Here is the structure of the xml file :
<?xml version='1.0' encoding='UTF-8'?>
<entry xmlns="http://www.w3.org/2005/Atom" xmlns:as="http://atomserver.org/namespaces/1.0/">
<id>/electron/atom/v1/domesday/dblocks-CI-52-54/CI-522000-5473000.xml</id>
<as:revision>0</as:revision>
<updated>2011-04-29T11:40:19.000Z</updated>
<published>2011-04-29T11:40:19.000Z</published>
<content type="application/xml">
<block xmlns="">
<alt1>Some text</alt1>
<alt2>Some other thext</alt2>
</block>
</content>
</entry>
And here is what I tried so far :
import xml.etree.ElementTree as ET
tree = ET.parse(filename)
root = tree.getroot()
alt1elt = root.findtext('content/dblock/alt1')

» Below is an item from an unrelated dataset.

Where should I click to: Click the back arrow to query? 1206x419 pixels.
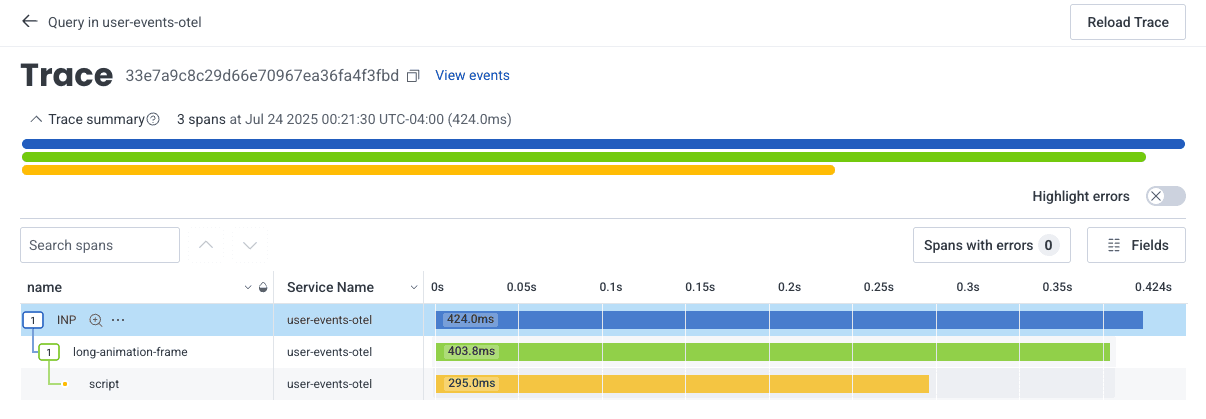(30, 21)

alt2elt = root.findtext('content/dblock/alt2')
print(alt1elt)
print(alt2elt)
It prints
None
None
and not the two strings I'm trying to get. Do you have any idea what could solve this ?
Upvotes: 2
Views: 1842
Reputation: 34
from xml.dom import minidom
doc = minidom.parse("yourxmlfile.xml")
print(doc.getElementsByTagName("alt1")[0].firstChild.data)
print(doc.getElementsByTagName("alt2")[0].firstChild.data)
Example of extracting the data using minidom.
Upvotes: 1